Si è ripartiti con un classico del calcio italiano: Juventus e Milan di fronte in quella che era la semifinale di ritorno della Coppa Italia. Una semifinale che, nonostante lo 0-0, non ha di certo mancato di riservare emozioni.
Ciò che però più conta è che per 90 minuti si è riusciti a mettere da parte le preoccupazioni e le difficoltà che il virus ha portato con sé, tornando a rivivere l'attesa per una partita, la gioia per un rigore, il rammarico per un'occasione in quello che non è e che non potrà mai essere un semplice gioco.

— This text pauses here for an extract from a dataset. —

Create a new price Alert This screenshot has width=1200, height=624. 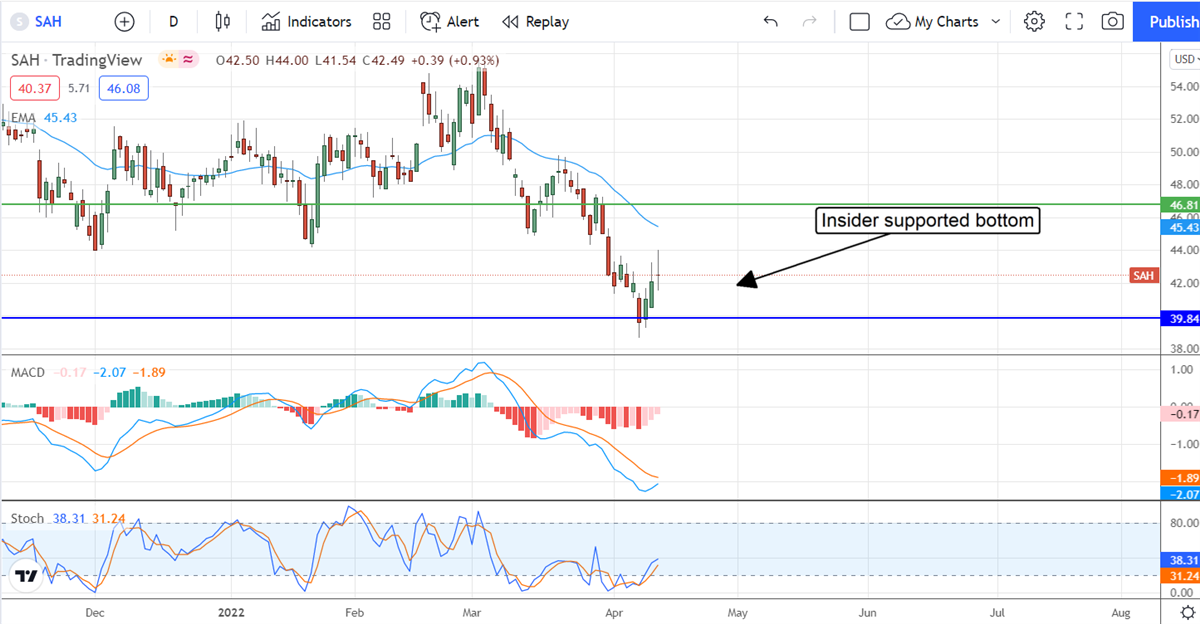pos(449,21)
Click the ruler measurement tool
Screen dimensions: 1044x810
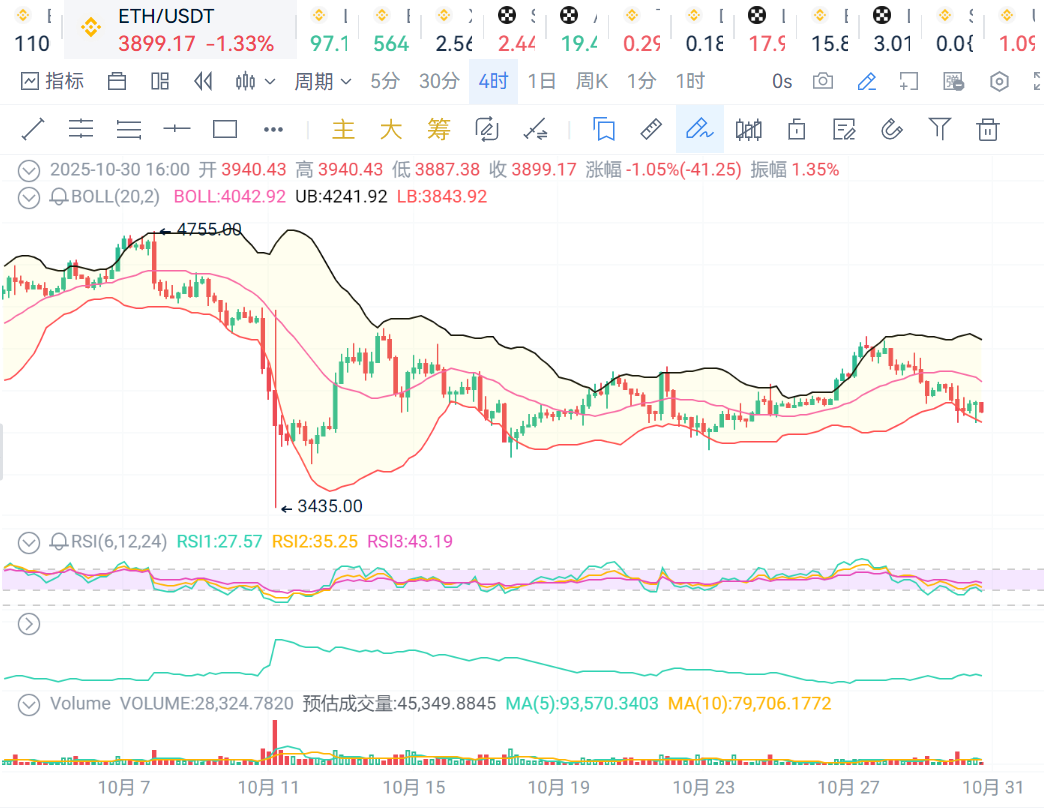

Quello che vorremmo è che il calcio rappresentasse oggi un segnale, oltre che uno stimolo, per il nostro Paese. Un segnale di rinascita, di ripartenza, di coraggio. Sì, il coraggio di rialzare la testa, di guardare avanti, di tornare ad essere una grande nazione, così come abbiamo dimostrato di essere nei momenti di maggiore difficoltà.
Tornare alla vita di prima non sarà semplice né immediato. Ma ciò che non deve mai venir meno è la convinzione di potercela fare, la determinazione nel voler superare gli ostacoli - spesso innumerevoli - che la vita ci pone dinanzi, la consapevolezza di poter trarre dalle difficoltà degli insegnamenti. 
Il calcio cui, da qui in avanti, assisteremo non sarà uguale a quello cui eravamo abituati, se non altro per l'assenza del pubblico - vero motore trainante di questo sport - sugli spalti. Ma è sicuramente un punto di partenza. Un punto dal quale cominciare a tracciare un nuovo sentiero, possibilmente impervio ma capace di portare alla meta.
Ecco allora che, in attesa che il virus molli definitivamente la presa, il calcio lancia un messaggio chiaro: ripartire è possibile. Basta crederci.